### Exercise description
All that is wanted is a word-for-word copy of the line with "This screenshot has width=1120, height=630." and every line after it in the data below.

### Records supplied
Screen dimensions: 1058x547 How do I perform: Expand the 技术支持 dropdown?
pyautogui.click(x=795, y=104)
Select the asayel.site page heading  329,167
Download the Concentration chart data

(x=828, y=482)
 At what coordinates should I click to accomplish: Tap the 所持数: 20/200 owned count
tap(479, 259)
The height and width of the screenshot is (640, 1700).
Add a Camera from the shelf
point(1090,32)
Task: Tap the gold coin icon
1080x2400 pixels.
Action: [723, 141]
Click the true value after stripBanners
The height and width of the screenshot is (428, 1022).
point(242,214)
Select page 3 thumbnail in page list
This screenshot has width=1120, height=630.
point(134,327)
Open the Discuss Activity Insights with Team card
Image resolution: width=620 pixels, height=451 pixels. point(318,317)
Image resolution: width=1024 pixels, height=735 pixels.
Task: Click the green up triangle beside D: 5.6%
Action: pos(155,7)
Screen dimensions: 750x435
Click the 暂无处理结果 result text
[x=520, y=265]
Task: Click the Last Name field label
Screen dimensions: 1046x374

### Your response
This screenshot has width=1120, height=630.
point(134,327)
Open the Discuss Activity Insights with Team card
Image resolution: width=620 pixels, height=451 pixels. point(318,317)
Image resolution: width=1024 pixels, height=735 pixels.
Task: Click the green up triangle beside D: 5.6%
Action: pos(155,7)
Screen dimensions: 750x435
Click the 暂无处理结果 result text
[x=520, y=265]
Task: Click the Last Name field label
Screen dimensions: 1046x374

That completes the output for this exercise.